Dataset items:
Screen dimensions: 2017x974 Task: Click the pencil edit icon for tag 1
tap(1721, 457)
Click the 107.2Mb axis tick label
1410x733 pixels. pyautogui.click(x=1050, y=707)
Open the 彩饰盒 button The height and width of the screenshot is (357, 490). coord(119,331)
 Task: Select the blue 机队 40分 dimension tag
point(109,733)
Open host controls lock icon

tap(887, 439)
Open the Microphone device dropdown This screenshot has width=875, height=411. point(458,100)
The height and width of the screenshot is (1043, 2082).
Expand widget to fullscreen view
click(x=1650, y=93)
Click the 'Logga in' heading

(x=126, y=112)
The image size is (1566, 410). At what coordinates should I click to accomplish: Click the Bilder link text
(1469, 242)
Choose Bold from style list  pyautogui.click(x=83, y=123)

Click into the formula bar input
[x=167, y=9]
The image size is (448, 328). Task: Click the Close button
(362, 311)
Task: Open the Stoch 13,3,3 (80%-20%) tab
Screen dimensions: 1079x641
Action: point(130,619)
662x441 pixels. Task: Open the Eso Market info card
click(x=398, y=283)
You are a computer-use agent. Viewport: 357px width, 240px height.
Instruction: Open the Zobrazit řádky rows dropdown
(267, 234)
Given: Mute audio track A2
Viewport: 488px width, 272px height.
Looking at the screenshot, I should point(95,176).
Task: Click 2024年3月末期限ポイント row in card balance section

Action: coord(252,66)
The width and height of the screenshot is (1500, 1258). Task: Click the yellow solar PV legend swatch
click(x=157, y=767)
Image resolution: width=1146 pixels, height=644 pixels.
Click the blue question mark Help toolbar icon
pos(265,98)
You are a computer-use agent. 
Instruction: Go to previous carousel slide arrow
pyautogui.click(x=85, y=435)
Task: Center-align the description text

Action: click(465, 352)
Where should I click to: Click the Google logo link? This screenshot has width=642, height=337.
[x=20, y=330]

TASK REQUIREMENTS — Gather every line in the records above that contains the string "Viewport", treating uppercase and lowercase as distinct.

FULL ANSWER —
You are a computer-use agent. Viewport: 357px width, 240px height.
Viewport: 488px width, 272px height.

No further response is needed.